━━━ PASSAGE PROVIDED
TIDMPAN
RNS Number : 0042S
Belphar Limited
01 November 2013
NOT FOR RELEASE, PUBLICATION OR DISTRIBUTION IN WHOLE OR IN
PART, IN, INTO OR FROM ANY JURISDICTION WHERE TO DO SO WOULD
CONSTITUTE A VIOLATION OF THE RELEVANT LAWS OR REGULATIONS OF SUCH
JURISDICTION.
THIS ANNOUNCEMENT DOES NOT CONSTITUTE AN ANNOUNCEMENT OF A FIRM
INTENTION TO MAKE AN OFFER UNDER RULE 2.7 OF THE CITY CODE ON
TAKEOVERS AND MERGERS (THE "CODE") AND THERE CAN BE NO CERTAINTY
THAT ANY SUCH OFFER WILL ULTIMATELY BE MADE.
For immediate release
1 November 2013
Belphar Ltd ("Belphar")
Response to announcement by Pan European Terminals PLC ("Pan" or
the "Company")
Belphar notes the announcement, released this morning by Pan and
confirms that discussions have taken place with the Board of Pan
("Board"). Belphar is disappointed that these discussions have, to
date, not led to a recommendation. Belphar also confirms that it
has declined to receive any non-public information or undertake any
due diligence on Pan on the basis that this may restrict its
ability to deal in Pan's securities.
━━━━━━
━━━ DATA LISTING
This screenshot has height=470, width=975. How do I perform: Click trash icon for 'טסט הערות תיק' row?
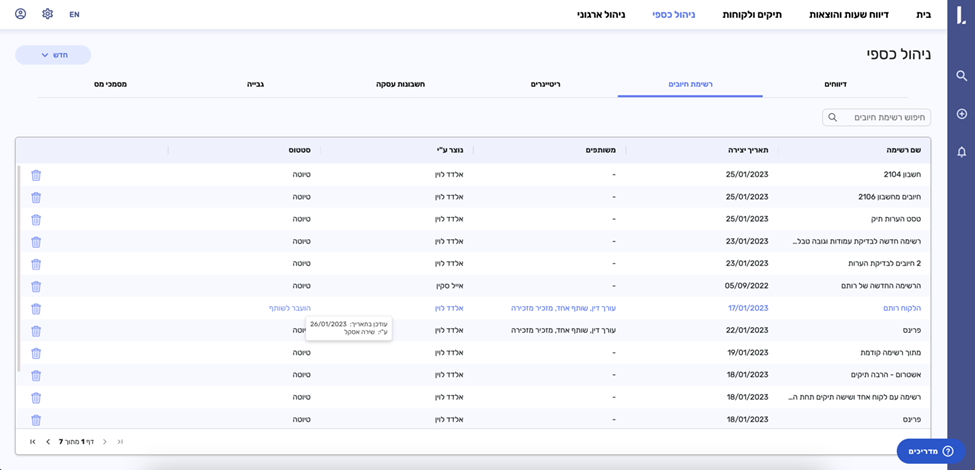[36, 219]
━━━━━━
━━━ DATA LISTING
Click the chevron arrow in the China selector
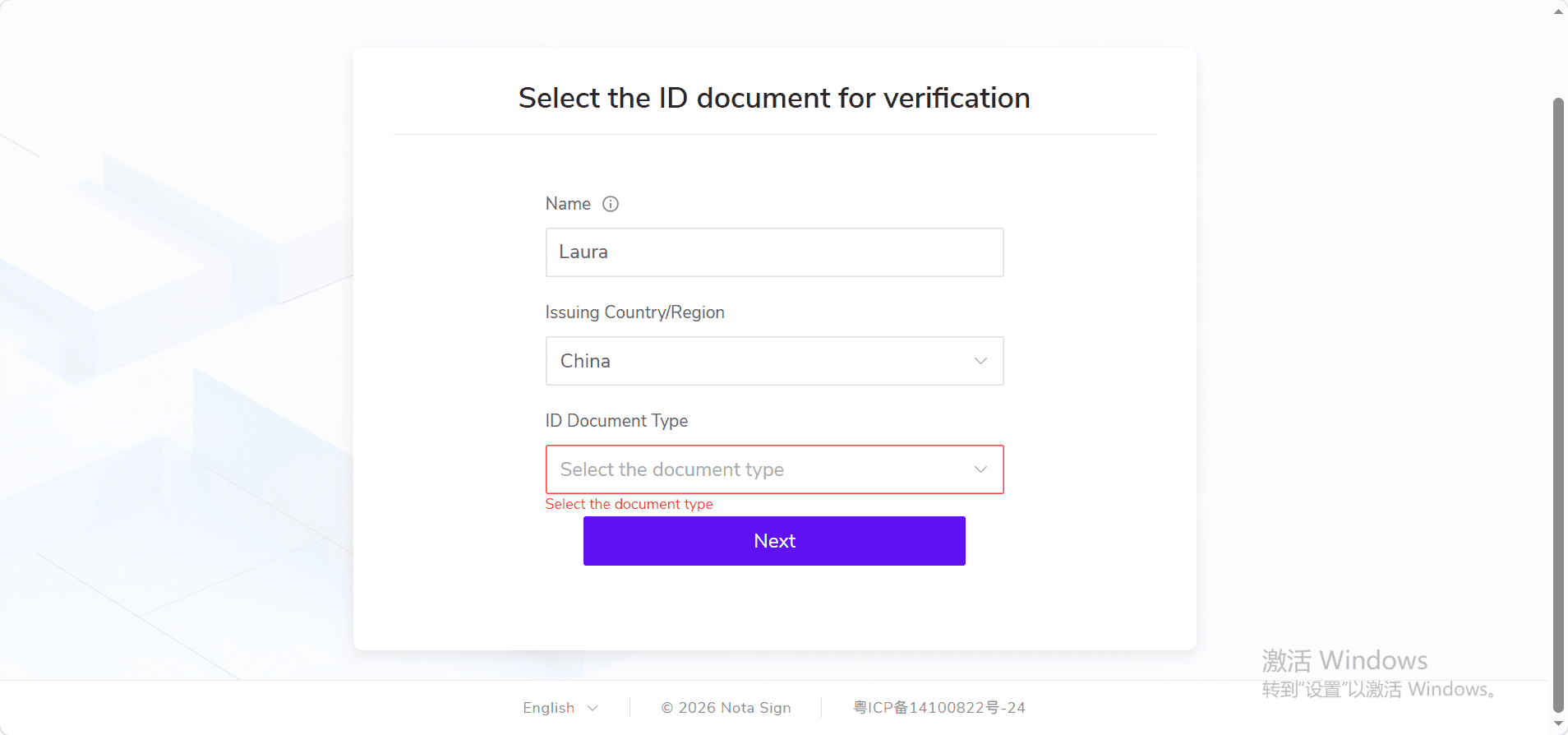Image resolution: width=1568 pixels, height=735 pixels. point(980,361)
━━━━━━
• WORK REQUIRED: In the Belphar announcement, what reason does Belphar give for declining non-public information and due diligence on Pan?

• RESULT FOR THIS EXERCISE: It says doing so may restrict its ability to deal in Pan's securities.